Task objective »
Reproduce the records verbatim, from the line that contains "This screenshot has height=781, width=1484." through the line that contains "Action: [96, 273]", including both of those lines.

· · · · ·

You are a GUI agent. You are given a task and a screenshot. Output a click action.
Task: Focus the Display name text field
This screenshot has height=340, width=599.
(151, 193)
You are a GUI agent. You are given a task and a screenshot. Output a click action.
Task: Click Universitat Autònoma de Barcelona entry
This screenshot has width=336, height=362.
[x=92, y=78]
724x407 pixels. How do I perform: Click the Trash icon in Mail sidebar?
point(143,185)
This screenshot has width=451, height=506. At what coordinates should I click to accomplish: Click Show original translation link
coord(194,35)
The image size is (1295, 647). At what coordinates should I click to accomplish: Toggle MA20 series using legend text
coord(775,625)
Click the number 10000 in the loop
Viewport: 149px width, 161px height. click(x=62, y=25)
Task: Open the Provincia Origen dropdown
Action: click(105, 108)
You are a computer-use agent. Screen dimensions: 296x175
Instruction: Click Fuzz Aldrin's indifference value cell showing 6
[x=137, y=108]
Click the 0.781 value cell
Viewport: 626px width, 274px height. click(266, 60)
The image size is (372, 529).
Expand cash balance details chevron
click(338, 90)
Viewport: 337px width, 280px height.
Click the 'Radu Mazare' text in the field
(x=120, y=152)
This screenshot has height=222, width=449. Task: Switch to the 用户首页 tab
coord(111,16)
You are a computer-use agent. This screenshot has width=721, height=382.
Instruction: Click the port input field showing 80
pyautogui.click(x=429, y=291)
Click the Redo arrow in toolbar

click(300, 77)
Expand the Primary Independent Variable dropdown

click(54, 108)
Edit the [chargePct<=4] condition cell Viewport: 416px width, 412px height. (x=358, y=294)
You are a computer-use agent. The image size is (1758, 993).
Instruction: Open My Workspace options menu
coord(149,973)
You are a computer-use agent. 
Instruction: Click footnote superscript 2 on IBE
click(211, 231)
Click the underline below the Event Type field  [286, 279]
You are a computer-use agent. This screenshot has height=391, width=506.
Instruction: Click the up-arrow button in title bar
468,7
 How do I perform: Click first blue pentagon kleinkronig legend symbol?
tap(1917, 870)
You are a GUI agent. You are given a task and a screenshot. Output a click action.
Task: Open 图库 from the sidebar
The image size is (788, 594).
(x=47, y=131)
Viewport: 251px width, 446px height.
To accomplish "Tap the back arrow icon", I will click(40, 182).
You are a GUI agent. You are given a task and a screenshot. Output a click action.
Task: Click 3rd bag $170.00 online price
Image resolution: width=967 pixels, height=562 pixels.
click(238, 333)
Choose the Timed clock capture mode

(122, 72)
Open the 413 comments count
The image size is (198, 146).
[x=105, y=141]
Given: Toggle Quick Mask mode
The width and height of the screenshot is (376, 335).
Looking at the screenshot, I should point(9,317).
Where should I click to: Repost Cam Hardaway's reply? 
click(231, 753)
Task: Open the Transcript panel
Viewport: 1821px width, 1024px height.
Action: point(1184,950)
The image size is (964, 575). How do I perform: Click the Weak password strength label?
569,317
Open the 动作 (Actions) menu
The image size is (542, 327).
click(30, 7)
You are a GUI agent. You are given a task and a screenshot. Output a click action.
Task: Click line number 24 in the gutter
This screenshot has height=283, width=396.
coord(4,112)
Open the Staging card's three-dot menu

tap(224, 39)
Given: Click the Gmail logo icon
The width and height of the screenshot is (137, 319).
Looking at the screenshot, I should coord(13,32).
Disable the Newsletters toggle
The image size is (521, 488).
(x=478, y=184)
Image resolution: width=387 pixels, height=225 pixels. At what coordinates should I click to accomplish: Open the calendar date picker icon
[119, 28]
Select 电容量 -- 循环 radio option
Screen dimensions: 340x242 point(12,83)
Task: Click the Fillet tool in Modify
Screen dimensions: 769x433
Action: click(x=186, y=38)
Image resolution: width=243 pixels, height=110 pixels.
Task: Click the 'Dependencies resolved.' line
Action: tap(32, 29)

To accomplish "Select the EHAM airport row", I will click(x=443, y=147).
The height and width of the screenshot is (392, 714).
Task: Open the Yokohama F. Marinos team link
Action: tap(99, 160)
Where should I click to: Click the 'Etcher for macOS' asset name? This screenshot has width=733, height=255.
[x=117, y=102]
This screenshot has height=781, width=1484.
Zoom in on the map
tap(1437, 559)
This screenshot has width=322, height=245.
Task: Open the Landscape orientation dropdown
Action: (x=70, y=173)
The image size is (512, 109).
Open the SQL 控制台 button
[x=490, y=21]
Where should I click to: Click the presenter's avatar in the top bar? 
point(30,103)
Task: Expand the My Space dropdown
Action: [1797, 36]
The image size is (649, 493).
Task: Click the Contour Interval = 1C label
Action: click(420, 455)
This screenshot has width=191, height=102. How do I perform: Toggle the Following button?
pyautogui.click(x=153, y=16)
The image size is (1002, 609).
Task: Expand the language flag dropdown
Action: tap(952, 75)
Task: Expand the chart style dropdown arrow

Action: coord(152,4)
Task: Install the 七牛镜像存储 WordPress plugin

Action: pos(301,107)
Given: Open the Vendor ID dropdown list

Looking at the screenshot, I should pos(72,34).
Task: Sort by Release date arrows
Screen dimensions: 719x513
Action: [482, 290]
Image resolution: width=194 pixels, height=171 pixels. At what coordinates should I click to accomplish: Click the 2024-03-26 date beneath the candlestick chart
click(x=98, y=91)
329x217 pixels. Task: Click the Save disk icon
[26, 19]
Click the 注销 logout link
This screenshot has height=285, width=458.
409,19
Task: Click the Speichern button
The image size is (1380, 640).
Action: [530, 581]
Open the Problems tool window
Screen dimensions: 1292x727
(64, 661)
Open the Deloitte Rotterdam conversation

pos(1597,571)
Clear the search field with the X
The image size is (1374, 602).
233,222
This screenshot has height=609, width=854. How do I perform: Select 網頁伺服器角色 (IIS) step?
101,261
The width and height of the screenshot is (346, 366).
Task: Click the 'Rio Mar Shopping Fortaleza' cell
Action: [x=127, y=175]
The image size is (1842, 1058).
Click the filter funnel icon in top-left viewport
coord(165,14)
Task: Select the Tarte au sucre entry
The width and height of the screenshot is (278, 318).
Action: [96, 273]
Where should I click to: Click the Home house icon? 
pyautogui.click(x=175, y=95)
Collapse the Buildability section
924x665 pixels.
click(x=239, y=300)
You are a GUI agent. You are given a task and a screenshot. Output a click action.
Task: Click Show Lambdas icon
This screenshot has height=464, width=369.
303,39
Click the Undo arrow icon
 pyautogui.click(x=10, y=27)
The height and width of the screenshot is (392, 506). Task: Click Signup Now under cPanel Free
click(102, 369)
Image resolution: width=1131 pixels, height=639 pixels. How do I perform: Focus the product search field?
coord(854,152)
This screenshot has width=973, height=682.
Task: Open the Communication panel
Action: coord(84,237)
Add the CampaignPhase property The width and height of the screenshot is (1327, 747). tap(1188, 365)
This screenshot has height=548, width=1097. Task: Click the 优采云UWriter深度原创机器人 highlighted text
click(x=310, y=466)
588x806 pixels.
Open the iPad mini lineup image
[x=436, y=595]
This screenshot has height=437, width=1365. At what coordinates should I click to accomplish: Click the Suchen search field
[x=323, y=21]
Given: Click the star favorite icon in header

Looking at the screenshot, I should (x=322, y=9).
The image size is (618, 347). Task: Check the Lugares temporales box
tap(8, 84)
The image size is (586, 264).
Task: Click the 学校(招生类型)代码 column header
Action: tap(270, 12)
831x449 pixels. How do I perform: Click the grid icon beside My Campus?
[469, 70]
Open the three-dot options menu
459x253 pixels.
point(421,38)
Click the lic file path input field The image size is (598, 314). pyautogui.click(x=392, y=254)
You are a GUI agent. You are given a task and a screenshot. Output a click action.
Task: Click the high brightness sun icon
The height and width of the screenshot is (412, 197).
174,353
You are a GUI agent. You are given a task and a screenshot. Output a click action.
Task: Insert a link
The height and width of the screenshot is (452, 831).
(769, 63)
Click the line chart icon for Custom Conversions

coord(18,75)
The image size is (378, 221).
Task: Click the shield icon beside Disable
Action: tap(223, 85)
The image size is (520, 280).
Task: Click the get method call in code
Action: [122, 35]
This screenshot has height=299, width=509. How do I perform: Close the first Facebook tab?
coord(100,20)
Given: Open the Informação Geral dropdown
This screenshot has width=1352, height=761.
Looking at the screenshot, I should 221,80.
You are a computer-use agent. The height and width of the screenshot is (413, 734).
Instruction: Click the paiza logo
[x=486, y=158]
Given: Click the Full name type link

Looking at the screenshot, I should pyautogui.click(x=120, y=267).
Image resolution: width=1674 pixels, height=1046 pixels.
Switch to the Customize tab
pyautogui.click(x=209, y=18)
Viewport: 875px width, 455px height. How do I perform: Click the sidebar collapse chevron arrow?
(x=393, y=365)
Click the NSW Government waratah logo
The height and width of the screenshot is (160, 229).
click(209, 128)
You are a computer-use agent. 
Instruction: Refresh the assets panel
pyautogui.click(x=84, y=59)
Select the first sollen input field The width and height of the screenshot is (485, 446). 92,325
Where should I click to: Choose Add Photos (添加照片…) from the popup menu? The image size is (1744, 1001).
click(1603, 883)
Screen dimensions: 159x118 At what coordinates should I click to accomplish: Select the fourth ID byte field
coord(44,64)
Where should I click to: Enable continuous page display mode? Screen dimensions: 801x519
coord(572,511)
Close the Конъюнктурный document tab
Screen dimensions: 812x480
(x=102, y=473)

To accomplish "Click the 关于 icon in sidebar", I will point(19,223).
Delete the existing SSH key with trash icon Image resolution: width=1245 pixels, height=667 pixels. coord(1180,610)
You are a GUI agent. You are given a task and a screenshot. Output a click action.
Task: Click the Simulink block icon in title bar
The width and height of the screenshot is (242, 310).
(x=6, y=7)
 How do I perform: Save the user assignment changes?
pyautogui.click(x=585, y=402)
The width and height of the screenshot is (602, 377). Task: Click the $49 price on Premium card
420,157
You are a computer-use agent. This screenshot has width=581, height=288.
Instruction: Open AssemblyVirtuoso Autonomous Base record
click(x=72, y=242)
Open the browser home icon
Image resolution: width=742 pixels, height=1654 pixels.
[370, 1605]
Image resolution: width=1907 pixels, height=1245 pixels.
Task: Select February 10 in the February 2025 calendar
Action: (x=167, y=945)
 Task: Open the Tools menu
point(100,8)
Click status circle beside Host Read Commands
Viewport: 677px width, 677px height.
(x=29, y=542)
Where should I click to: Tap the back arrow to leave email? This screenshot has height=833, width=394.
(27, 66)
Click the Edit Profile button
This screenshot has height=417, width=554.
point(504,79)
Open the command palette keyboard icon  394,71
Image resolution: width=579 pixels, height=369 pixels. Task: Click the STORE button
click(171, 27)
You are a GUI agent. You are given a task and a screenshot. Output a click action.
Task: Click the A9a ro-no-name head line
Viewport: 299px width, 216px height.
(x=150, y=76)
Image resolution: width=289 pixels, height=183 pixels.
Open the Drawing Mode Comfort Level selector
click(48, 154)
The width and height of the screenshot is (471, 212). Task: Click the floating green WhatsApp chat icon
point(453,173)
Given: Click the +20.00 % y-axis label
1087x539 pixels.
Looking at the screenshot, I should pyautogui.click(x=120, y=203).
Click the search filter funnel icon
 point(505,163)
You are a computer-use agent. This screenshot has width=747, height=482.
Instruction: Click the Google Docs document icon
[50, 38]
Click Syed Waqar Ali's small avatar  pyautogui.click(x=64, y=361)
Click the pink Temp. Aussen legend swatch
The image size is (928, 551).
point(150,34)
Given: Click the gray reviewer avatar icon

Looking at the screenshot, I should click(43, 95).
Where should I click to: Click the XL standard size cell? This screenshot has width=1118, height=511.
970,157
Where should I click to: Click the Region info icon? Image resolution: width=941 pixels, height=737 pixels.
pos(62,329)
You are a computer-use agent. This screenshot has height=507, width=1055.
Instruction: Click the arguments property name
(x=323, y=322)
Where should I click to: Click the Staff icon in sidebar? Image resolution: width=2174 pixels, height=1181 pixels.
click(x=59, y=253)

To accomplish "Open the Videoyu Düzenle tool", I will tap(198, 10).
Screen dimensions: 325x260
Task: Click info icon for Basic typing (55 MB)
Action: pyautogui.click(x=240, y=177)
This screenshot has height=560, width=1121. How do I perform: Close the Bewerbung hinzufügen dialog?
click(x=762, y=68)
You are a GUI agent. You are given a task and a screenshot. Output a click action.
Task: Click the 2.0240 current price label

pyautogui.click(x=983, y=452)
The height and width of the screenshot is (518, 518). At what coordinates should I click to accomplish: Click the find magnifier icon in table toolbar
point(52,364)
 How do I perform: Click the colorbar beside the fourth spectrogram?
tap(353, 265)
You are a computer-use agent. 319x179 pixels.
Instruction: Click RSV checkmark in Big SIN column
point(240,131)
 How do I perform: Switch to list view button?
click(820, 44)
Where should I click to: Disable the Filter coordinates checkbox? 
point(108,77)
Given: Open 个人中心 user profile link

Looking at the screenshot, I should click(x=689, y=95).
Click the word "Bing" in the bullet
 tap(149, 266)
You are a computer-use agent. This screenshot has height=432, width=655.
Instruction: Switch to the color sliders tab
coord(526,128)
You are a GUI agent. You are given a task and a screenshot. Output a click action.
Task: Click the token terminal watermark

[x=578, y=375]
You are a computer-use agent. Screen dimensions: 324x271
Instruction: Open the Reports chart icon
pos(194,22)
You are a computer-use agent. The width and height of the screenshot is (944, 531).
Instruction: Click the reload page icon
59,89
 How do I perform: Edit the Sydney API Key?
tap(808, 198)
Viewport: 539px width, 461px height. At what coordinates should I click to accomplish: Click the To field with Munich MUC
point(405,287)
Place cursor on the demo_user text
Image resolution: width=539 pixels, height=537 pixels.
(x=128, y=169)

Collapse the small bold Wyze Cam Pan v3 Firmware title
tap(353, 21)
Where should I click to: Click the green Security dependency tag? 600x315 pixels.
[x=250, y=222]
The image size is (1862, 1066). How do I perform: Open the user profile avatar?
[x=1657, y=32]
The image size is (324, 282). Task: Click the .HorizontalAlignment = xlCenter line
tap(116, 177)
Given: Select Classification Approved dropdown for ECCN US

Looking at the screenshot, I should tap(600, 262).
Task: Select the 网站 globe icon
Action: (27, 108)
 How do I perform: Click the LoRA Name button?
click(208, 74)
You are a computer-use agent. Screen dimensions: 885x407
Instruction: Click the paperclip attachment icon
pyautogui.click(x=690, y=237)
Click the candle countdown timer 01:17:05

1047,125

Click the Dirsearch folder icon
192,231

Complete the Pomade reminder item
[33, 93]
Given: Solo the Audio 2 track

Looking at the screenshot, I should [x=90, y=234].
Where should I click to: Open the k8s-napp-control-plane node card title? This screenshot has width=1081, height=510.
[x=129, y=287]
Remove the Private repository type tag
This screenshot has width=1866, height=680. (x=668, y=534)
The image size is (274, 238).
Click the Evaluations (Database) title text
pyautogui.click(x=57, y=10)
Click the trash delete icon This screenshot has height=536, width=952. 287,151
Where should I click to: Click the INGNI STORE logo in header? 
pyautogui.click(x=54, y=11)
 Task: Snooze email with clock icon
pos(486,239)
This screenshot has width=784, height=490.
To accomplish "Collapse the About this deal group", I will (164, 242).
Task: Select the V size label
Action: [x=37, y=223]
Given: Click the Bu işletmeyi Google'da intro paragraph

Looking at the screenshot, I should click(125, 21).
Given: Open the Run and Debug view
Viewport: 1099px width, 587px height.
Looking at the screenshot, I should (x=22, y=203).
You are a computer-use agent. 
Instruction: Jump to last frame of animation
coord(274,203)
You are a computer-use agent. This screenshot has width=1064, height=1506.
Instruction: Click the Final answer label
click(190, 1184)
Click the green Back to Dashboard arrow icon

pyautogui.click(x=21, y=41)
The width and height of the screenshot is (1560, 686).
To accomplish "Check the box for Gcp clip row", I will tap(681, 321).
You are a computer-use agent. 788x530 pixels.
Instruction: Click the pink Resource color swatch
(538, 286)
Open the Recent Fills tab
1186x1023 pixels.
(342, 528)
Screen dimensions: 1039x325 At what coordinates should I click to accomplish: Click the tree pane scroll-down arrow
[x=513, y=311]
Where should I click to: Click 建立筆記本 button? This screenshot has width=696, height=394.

· · · · ·

Completed exercise »
This screenshot has height=781, width=1484.
Zoom in on the map
tap(1437, 559)
This screenshot has width=322, height=245.
Task: Open the Landscape orientation dropdown
Action: (x=70, y=173)
The image size is (512, 109).
Open the SQL 控制台 button
[x=490, y=21]
Where should I click to: Click the presenter's avatar in the top bar? 
point(30,103)
Task: Expand the My Space dropdown
Action: [1797, 36]
The image size is (649, 493).
Task: Click the Contour Interval = 1C label
Action: click(420, 455)
This screenshot has width=191, height=102. How do I perform: Toggle the Following button?
pyautogui.click(x=153, y=16)
The image size is (1002, 609).
Task: Expand the language flag dropdown
Action: tap(952, 75)
Task: Expand the chart style dropdown arrow

Action: coord(152,4)
Task: Install the 七牛镜像存储 WordPress plugin

Action: pos(301,107)
Given: Open the Vendor ID dropdown list

Looking at the screenshot, I should pos(72,34).
Task: Sort by Release date arrows
Screen dimensions: 719x513
Action: [482, 290]
Image resolution: width=194 pixels, height=171 pixels. At what coordinates should I click to accomplish: Click the 2024-03-26 date beneath the candlestick chart
click(x=98, y=91)
329x217 pixels. Task: Click the Save disk icon
[26, 19]
Click the 注销 logout link
This screenshot has height=285, width=458.
409,19
Task: Click the Speichern button
The image size is (1380, 640).
Action: [530, 581]
Open the Problems tool window
Screen dimensions: 1292x727
(64, 661)
Open the Deloitte Rotterdam conversation

pos(1597,571)
Clear the search field with the X
The image size is (1374, 602).
233,222
This screenshot has height=609, width=854. How do I perform: Select 網頁伺服器角色 (IIS) step?
101,261
The width and height of the screenshot is (346, 366).
Task: Click the 'Rio Mar Shopping Fortaleza' cell
Action: [x=127, y=175]
The image size is (1842, 1058).
Click the filter funnel icon in top-left viewport
coord(165,14)
Task: Select the Tarte au sucre entry
The width and height of the screenshot is (278, 318).
Action: [96, 273]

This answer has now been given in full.